## Selection
++++++++++
The compiler actually just transforms everything channel related into function
calls within the runtime package. The majority (probably > 99%) of the
implementation of channels and select is Go itself.

E.g., see:
[https://golang.org/src/runtime/chan.go](https://golang.org/src/runtime/chan.go)

------
twotwotwo
It's true goroutines waiting on the network are going to sit on a few KB
(small stack, buffer, user-mode sched bookkeeping), and if you multiply that
out by a million or something you're talking gigs. But I think much of the
appeal of the standard Go way, and similar approaches in other languages, is
you can write more or less as if you were doing simple synch I/O, and the
runtime work that other folks have done gives you something decent with AIO,
small stacks, user-space thread switching, etc. without you having to think
much about it.

I think the author says something similar put differently in the first
paragraph.
++++++++++
## Given data
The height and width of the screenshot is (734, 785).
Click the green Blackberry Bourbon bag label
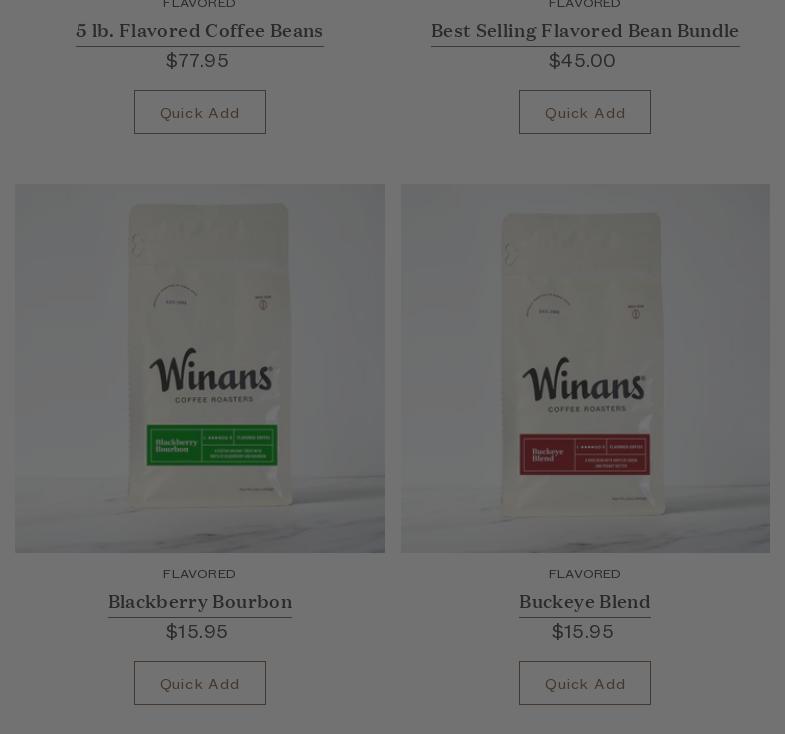click(x=212, y=445)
++++++++++
## Problems to work on
1 - Please retype the Go thread word for word, starting with "The compiler actually" and going on through "is Go itself.".
2 - In the Go thread, roughly how much of the implementation of channels and select is said to be Go itself?
3 - Carry on writing the Go thread from its last sentence.

## Replies
1 -
The compiler actually just transforms everything channel related into function
calls within the runtime package. The majority (probably > 99%) of the
implementation of channels and select is Go itself.

2 - The majority, probably more than 99%.

3 -
Something like rakoo's trick is interesting, with the caveat zzzcpan added
that it takes at least a tiny buf, not zero-len, but if you don't actually hit
this wall I'd charge forward the regular way.

------
Matthias247
You actually can observe the same behavior in most async APIs which follow a
"pull model". E.g. if you do "await socket.ReadAsync(buffer...)" in C# you
would also need to have preallocated the buffer and keep it alive for the
whole duration of the async operation. Same is true for C++ boost asio async
reads. Even if you use the pure C WinAPI IOCP methods you have to preallocate
the buffers.

The readyness model avoids this, as described in the article. But it will also
lead to a more event driven programming model.

I think the preallocation might be a problem if the use case is a server that
holds an enormous amounts of mostly inactive connections (e.g. websocket
server). For most servers I don't see a problem with it.

This method also has a benefit for performance: You often can totally avoid
dynamic memory allocation during runtime with this model. You allocate the
receive buffer once for the connection and then reuse it for the whole
lifetime. In the push model you either need to allocate a fresh buffer for the
new data or retrieve one from a pool, which is still more expensive.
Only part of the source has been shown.